> Requests
**a)** In the passage on joint transactions, what kind of issuer is given as an example of when a transaction not deemed "joint" could later lead to joint transactions?
**b)** Using the passage on joint transactions, explain why the Adviser and the Sub-Adviser might hold back an investment opportunity from the Fund that they would otherwise give it.

> Selection
· · ·

In addition, entering into certain transactions that are not deemed “joint” transactions (for purposes of the 1940 Act and relevant guidance from the SEC) may potentially lead to joint transactions within the meaning of the 1940 Act in the future. This may be the case, for example, with issuers who are near default and more likely to enter into restructuring or work-out transactions with their existing debt holders, which may include the Fund and its affiliates. In some cases, to avoid the potential of future joint transactions, the Adviser and the Sub-Adviser may avoid allocating an investment opportunity to the Fund that they would otherwise allocate, subject to the Adviser’s and the Sub-Adviser’s then current allocation policies and any applicable exemptive orders, and to the Adviser’s and the Sub-Adviser’s obligations to allocate opportunities in a fair and equitable manner consistent with their fiduciary duties owed to the Fund and other accounts advised by the Adviser and the Sub-Adviser and policies related to approval of investments.

· · ·

[Items from a dataset]
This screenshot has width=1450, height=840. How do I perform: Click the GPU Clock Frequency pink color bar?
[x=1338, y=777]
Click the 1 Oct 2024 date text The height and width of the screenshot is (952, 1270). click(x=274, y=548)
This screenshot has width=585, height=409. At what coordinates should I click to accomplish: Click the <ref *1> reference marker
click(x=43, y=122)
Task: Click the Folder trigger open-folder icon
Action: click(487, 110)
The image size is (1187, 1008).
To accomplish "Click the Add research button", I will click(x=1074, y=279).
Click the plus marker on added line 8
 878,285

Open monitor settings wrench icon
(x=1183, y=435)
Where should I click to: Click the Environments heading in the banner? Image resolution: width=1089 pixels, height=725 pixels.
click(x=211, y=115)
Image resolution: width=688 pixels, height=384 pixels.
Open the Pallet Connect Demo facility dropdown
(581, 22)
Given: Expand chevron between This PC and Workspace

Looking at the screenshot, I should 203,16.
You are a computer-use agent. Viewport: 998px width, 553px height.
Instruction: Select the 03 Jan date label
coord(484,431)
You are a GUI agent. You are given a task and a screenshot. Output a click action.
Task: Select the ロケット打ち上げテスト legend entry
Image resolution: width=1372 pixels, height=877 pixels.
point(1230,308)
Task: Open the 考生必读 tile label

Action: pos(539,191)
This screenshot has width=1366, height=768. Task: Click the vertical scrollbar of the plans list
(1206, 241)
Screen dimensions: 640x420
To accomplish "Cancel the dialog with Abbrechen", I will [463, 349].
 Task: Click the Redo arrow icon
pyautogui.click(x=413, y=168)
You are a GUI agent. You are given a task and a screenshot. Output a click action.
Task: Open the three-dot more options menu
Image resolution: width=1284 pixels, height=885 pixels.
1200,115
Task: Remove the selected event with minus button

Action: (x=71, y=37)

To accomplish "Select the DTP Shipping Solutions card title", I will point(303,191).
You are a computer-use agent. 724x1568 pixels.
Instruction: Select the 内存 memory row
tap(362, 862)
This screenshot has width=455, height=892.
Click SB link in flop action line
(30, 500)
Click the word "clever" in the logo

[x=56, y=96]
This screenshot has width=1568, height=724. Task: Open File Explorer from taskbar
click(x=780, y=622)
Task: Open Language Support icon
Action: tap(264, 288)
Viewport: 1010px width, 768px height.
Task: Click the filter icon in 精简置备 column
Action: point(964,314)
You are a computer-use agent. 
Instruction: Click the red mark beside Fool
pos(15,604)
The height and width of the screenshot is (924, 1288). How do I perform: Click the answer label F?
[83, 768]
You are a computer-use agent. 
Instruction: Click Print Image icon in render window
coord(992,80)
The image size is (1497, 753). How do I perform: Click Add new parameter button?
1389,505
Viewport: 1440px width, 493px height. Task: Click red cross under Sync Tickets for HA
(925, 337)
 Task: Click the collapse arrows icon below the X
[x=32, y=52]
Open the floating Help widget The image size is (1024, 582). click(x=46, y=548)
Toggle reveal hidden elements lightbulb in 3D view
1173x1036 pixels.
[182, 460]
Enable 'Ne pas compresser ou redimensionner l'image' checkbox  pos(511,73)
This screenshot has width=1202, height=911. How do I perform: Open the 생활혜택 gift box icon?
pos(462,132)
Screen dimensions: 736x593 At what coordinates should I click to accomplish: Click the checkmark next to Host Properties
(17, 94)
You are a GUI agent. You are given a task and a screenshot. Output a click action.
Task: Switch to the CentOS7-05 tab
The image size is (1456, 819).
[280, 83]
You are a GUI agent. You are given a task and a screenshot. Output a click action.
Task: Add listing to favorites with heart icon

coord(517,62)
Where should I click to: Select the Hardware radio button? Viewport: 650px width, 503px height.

· · ·

> Solutions
**a)** Issuers who are near default and more likely to enter into restructuring or work-out transactions with their existing debt holders.

**b)** They may do so to avoid the potential of future joint transactions. Some transactions that are not deemed "joint" now may later lead to joint transactions within the meaning of the 1940 Act. This can happen, for example, when issuers near default restructure with existing debt holders that may include the Fund and its affiliates.